Hallo Stern,
zu Ihren ersten beiden Fragen: Im ersten Absatz haben Sie sehr detailliert und nachvollziehbar dargestellt, was Sie vorhaben. Dies sollten Sie genau so in eine schriftliche Anfrage an Ihren Rentenversicherungsträger übernehmen, und vielleicht noch ergänzen, dass Sie davon ausgehen, dass der Arbeitsaufwand dafür unter 3 Stunden täglich liegen und das voraussichtliche Einkommen 6.300,- Euro im Kalenderjahr nicht übersteigen wird. Nachweisen können Sie den Zeitaufwand als Selbständiger nicht, was aber so lange kein Problem sein sollte, wie Sie die Hinzuverdienstgrenze von 6.300,- Euro nicht überschreiten.

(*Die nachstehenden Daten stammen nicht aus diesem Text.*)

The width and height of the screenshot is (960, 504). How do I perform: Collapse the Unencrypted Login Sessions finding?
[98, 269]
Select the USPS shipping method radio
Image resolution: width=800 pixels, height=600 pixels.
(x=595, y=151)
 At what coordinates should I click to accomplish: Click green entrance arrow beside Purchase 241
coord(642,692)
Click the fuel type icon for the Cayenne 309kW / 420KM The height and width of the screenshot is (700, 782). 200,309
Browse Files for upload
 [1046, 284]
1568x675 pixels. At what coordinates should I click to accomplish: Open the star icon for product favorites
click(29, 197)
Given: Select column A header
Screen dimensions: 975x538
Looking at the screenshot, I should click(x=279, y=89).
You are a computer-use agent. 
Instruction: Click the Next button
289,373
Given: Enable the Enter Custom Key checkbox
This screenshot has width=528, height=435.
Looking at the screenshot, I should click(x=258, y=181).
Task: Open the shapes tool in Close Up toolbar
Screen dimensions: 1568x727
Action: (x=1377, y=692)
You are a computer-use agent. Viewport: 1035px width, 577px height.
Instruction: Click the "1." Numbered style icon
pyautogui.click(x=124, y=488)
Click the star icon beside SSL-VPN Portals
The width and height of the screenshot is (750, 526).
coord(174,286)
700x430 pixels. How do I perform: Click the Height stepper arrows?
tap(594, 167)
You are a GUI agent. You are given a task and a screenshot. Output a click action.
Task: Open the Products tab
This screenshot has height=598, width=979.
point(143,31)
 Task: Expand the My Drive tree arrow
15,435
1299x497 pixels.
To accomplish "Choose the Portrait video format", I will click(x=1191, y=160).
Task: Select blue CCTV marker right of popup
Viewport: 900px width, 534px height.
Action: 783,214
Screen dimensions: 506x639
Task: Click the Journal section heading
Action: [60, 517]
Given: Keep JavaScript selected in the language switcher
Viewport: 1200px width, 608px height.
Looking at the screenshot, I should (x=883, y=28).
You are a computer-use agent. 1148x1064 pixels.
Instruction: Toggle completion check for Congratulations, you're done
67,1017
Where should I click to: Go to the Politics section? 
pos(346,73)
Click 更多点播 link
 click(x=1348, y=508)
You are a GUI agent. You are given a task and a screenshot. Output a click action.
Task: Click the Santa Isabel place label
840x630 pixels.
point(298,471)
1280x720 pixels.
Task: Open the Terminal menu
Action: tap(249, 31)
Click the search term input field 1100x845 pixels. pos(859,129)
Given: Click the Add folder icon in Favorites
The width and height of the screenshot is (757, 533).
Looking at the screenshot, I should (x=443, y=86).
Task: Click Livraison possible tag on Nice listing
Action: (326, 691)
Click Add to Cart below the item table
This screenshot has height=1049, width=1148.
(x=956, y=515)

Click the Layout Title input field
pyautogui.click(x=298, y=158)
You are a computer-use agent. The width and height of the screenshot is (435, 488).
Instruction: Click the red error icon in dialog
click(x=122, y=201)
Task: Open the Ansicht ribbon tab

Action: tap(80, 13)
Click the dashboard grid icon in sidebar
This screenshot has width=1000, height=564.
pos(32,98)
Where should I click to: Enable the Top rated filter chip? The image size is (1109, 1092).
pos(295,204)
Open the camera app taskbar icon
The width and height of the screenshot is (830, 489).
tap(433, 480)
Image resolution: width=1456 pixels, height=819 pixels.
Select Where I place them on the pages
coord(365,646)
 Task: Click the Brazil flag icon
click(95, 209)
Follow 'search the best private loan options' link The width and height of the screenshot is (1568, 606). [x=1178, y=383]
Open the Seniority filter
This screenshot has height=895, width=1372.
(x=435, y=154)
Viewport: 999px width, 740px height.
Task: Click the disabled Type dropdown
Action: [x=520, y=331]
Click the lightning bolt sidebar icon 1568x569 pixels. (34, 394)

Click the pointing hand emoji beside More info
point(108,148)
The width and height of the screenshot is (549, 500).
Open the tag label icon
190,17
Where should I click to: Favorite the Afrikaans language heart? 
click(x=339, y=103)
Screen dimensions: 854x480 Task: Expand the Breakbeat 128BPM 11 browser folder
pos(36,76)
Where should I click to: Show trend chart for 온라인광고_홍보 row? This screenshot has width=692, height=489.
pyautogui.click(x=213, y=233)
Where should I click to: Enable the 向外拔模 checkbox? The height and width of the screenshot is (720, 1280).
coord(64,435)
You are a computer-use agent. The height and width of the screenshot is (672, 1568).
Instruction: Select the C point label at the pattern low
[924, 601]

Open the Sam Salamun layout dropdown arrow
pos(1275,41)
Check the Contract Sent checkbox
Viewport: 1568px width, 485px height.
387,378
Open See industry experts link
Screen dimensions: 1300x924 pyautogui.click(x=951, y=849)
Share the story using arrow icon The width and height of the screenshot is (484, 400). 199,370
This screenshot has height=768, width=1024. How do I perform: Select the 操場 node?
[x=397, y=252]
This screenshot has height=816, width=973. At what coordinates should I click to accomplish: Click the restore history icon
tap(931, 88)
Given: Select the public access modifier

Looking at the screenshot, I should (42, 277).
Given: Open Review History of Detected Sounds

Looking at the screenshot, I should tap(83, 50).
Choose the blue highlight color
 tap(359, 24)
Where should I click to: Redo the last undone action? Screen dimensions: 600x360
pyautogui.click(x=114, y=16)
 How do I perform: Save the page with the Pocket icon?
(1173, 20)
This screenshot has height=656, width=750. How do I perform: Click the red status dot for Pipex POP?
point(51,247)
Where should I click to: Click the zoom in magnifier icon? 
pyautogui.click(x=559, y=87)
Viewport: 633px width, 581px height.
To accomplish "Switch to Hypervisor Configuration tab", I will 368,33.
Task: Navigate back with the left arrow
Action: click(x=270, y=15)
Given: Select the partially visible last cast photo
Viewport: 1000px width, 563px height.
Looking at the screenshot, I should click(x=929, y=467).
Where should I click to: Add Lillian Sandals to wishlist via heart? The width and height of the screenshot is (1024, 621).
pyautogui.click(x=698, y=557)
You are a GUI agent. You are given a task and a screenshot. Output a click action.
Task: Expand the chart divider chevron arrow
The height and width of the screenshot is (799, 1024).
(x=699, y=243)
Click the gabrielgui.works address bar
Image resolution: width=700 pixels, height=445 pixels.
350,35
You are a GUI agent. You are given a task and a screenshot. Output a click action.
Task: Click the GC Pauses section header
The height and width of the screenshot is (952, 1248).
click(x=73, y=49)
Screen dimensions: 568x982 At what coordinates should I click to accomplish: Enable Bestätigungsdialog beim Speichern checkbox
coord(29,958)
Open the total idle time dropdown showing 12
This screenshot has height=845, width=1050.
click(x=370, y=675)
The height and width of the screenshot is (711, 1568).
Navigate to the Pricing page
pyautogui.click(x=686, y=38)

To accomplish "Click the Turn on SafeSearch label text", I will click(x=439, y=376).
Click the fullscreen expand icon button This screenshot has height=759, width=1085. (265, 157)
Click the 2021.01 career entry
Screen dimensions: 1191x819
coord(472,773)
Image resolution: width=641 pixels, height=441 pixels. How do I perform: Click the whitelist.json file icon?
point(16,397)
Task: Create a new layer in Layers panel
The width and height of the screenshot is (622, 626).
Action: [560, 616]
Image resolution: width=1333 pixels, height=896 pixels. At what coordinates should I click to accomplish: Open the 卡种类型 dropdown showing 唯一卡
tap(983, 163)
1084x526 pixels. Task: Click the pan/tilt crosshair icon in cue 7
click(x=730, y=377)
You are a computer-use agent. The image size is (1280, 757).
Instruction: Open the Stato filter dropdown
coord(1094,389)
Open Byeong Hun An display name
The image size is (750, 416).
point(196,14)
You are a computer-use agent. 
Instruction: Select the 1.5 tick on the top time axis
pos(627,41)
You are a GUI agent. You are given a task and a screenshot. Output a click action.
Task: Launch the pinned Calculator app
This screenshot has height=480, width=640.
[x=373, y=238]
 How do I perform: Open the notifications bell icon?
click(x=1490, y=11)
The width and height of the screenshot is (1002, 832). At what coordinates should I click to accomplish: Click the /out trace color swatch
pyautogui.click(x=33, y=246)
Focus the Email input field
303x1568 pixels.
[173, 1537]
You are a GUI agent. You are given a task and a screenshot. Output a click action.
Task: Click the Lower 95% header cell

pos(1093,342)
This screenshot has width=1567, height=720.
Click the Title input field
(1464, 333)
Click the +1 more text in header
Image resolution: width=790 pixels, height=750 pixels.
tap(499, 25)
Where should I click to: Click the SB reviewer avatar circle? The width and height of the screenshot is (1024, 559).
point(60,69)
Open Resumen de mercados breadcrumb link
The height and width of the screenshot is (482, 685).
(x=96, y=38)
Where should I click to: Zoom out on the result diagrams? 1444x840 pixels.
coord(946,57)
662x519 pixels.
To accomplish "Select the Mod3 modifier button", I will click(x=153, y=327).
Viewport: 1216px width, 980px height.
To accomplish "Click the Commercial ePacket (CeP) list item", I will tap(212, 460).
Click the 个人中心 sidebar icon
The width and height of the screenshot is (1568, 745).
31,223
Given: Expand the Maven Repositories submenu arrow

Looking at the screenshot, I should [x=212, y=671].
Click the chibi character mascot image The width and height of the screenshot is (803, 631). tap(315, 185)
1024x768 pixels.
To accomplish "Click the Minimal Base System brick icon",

Zu Ihrem Fragenkomplex im dritten Absatz:
Seit Einführung der sogenannten Flexi-Rente im Jahr 2017 wird Ihr Einkommen nicht mehr monatlich betrachtet, sondern kalenderjährlich. Das bedeutet, dass es keine Rolle spielt, in welchem Zeitraum im jeweiligen Kalenderjahr Sie den Hinzuverdienst erwirtschaften, solange Sie die Leistungsgrenze von unter 3 Stunden täglich für die volle Erwerbsminderung nicht überschreiten.
In der praktischen Umsetzung geben Sie im Vordruck R0230 (kann von der Internetseite der Deutschen Rentenversicherung heruntergeladen werden) eine Schätzung Ihres zu erwartenden Einkommens (bei Selbständigen der Gewinn vor Steuern) für das laufende Kalenderjahr und falls möglich auch für das nächste Kalenderjahr an. Im nachfolgenden Kalenderjahr erfolgt zum 01.07. eine sogenannte Spitzabrechnung. Das heißt, der Rentenversicherungsträger fordert von Ihnen den Einkommenssteuerbescheid für das vergangene Kalenderjahr an. Haben Sie die Hinzuverdienstgrenze eingehalten, passiert nichts, haben Sie sie überschritten, müssen Sie Rentenbeträge zurückzahlen.
Zum Thema Kranken- und Pflegeversicherung wenden Sie sich bitte an Ihre Krankenkasse.